→ Exercise objective
Rewrite the items from the line with "The image size" up to and including the line with "pos(1477,702)", swapping "LF" for "CRLF" and keeping everything else the same. Leave the pictures out of your answer.

→ Data for this exercise
===============
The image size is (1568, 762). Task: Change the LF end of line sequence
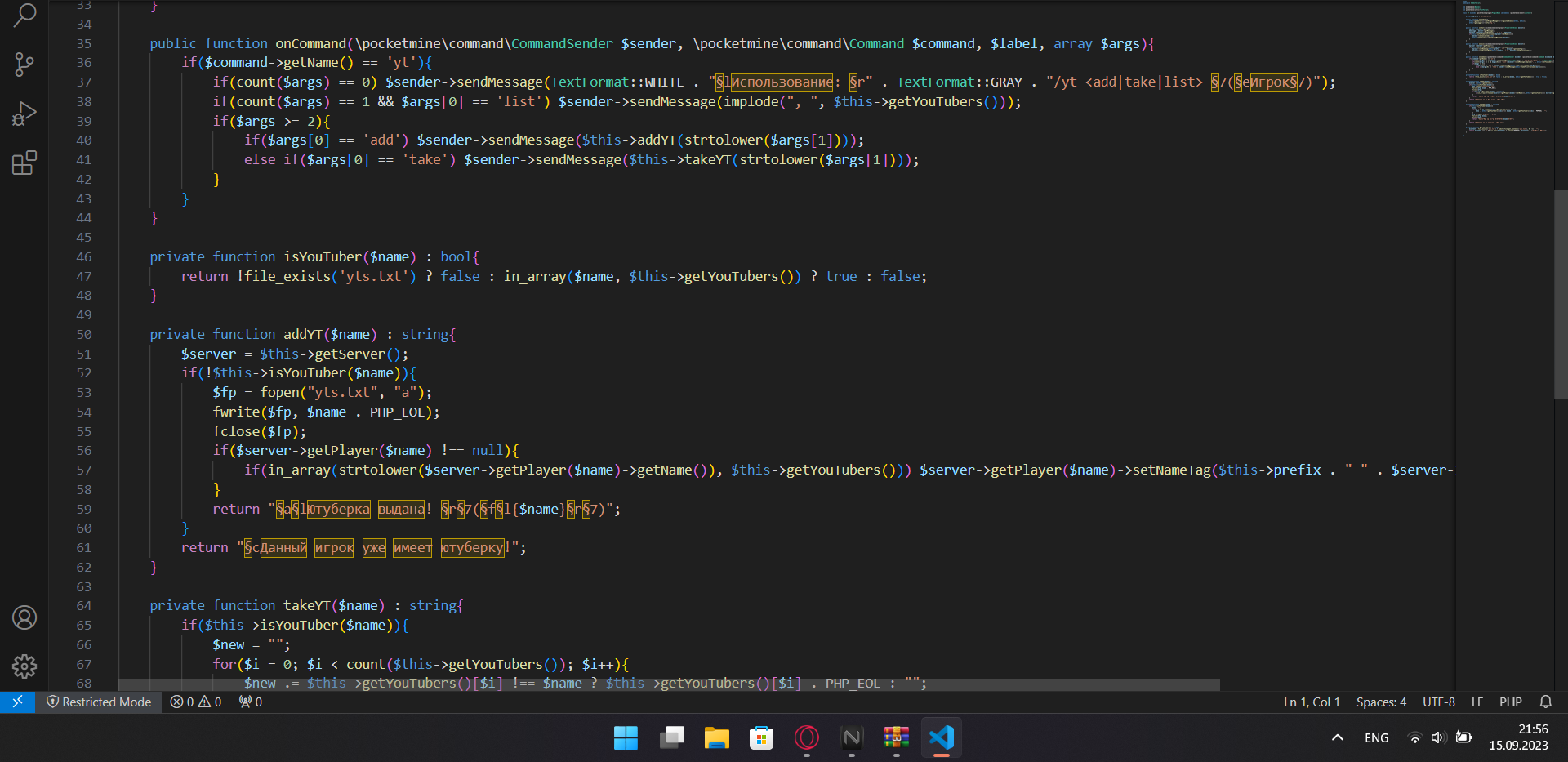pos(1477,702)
===============
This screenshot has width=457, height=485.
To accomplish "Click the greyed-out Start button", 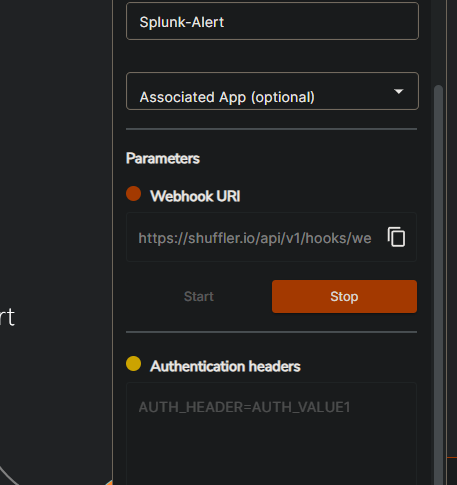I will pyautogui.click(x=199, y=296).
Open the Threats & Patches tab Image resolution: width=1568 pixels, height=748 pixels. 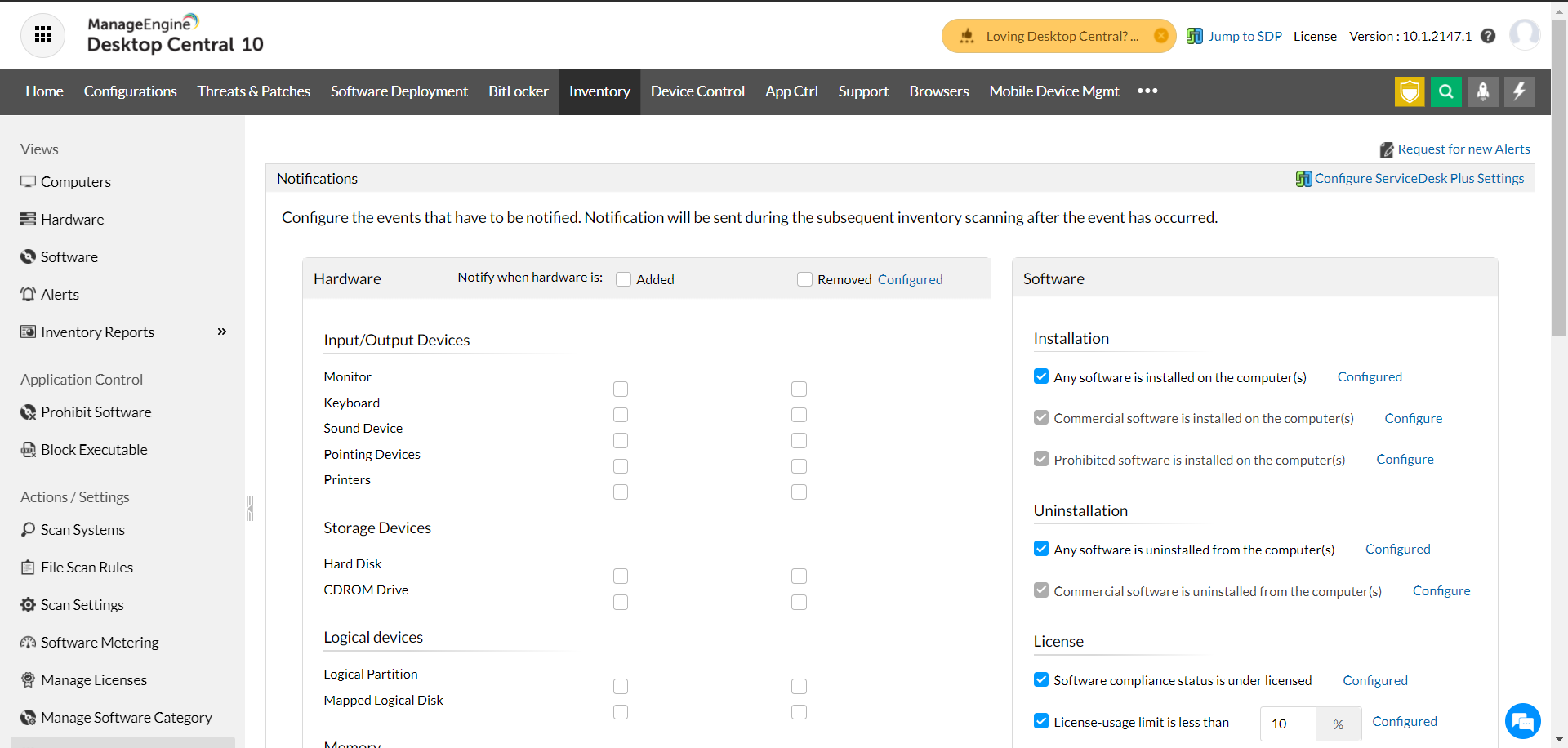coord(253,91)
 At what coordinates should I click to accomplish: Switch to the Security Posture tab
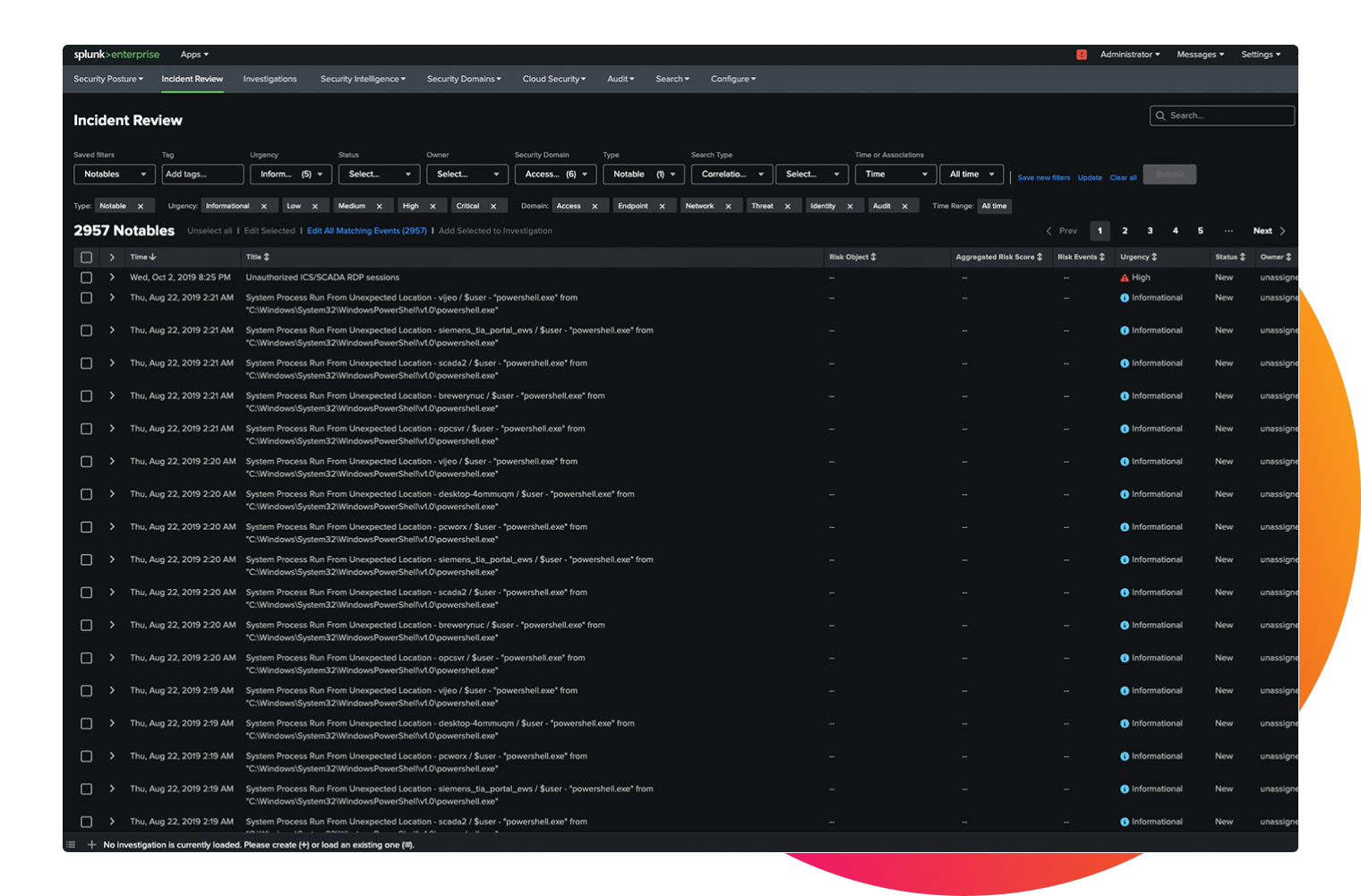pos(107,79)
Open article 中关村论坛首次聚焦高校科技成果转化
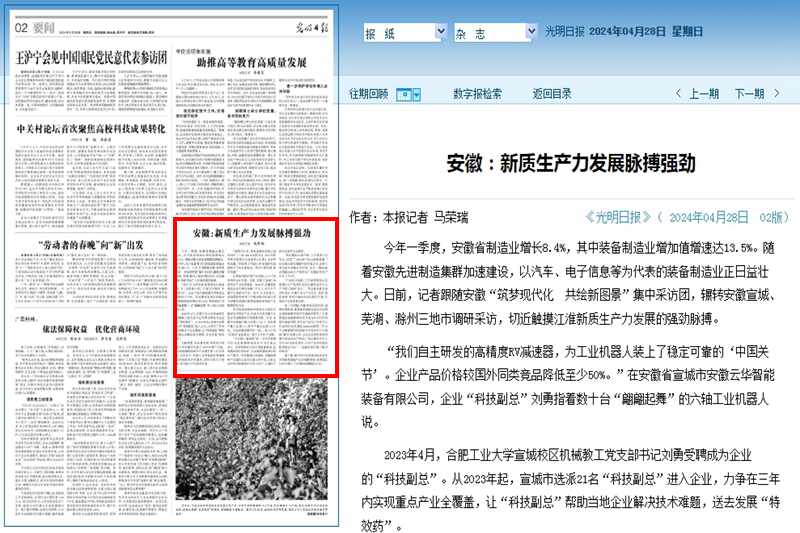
===============
→ Output below
The image size is (1568, 762). Task: Change the CRLF end of line sequence
pos(1477,702)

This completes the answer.